Mais tout ce qui nous traverse n’est pas forcément digéré : sans la digestion, le corps et l’esprit rejettent ce qu’ils reçoivent, il y a refus, inacceptation. Comme on dit : « je n’ai pas digéré ce qu’untel m’a dit, m’a fait ». La digestion, pour l’esprit, c’est la sagesse, ou au moins la philosophie, c’est-à-dire le désir de sagesse. Ce qui l’empêche, bien souvent, est l’orgueil, le poids lourd dont les âmes au Purgatoire doivent se purger. C’est aussi la discordance ou le mensonge intérieurs, c’est-à-dire que ce qu’on a vécu à l’extérieur ne reflète pas ce qu’on a vécu à l’intérieur. On a pas osé dire et ça nous reste dans la gorge ou sur l’estomac, ce sont les colères refoulées, les sentiments de honte et d’indignité, etc. Le mensonge est de ne pas voir cela, de ne pas voir cette distorsion entre ce que l’extérieur nous renvoie, l’histoire que l’on se raconte, et comment on l’a vécu ou ce que l’on a vécu, vraiment. Le désir de sagesse qu’est la philosophie, c’est le désir de vérité : le désir de voir la vérité, de se voir, de se réaligner, d’être en paix avec soi-même.
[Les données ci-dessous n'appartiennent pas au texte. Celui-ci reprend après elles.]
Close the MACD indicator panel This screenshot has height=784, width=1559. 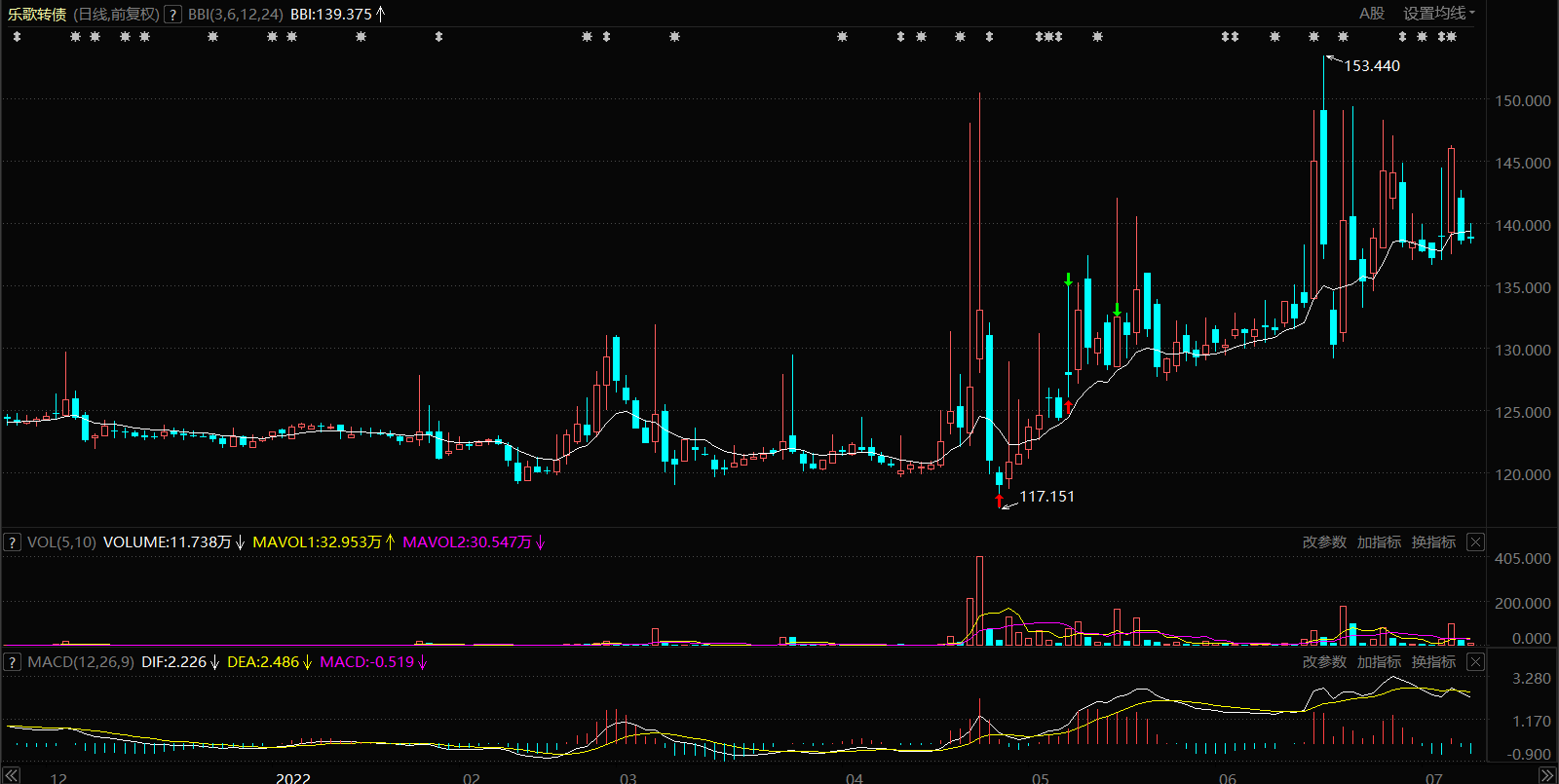coord(1476,662)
Les âmes du Purgatoire sont des âmes pénitentes : des âmes qui apprennent le pardon et à être pardonnées. En ce sens, la digestion ou l’indigestion est en rapport avec le pardon et le jugement, sur comment on perçoit sa propre réalité et sur quel rapport à nous-mêmes on entretient. Si l’on se pardonne, ou si l’on se juge. Si l’on accepte de laisser couler la vie en nous à nouveau, ou si on garde un nœud – à l’estomac. On peut comprendre le pardon et le péché – pardonner ses péchés, la purification des « 7P » – sous un autre angle avec l’enseignement de Mère4 : le péché, c’est d’avoir reçu la vérité et de ne pas avoir agi en conséquence. Le pardon, ou l’effacement du péché, c’est lorsqu’on se met en action, lorsqu’on agit en fonction de la vérité perçue, de la prise de conscience que l’on vient de faire. On retrouve ainsi la définition de l’intellect sain ou malade que donne Dante : on est sain d’esprit lorsqu’on est capable de recevoir la vérité (ce qui devrait être naturel, normal, c’est dans la nature de l’âme) ET d’agir avec.

Nous voici donc avec de nouveaux poteaux indicateurs : la vérité, l’harmonie et l’équilibre pour la santé ; le mensonge, la peur et la discordance pour la maladie. Retrouver la santé, c’est retrouver son équilibre, qui passe par le rééquilibrage des excès – et sur tous les plans, le rééquilibrage, la purgation ne sont pas très confortables. Quelle part de moi je nourris ? Qu’est-ce que j’alimente ? Qu’est-ce que je ne digère pas ou me force à avaler, alors que c’est indigeste ? Est-ce que l’excès est au niveau physique, ou suis-je trop dans le mental, ou trop dans l’émotionnel ? Voilà des questions balises pour se détoxifier.

Sarah Stutzmann, sans titre

1Conv, III, III.

2Conv. IV, XV.

3 Paradis, XXX, 64, 96.

4 Compagne spirituelle de Sri Aurobindo, qui a exploré la spiritualisation de la matière, de son propre corps, qu’elle relate dans ses Carnets ou le Yoga de la Santé.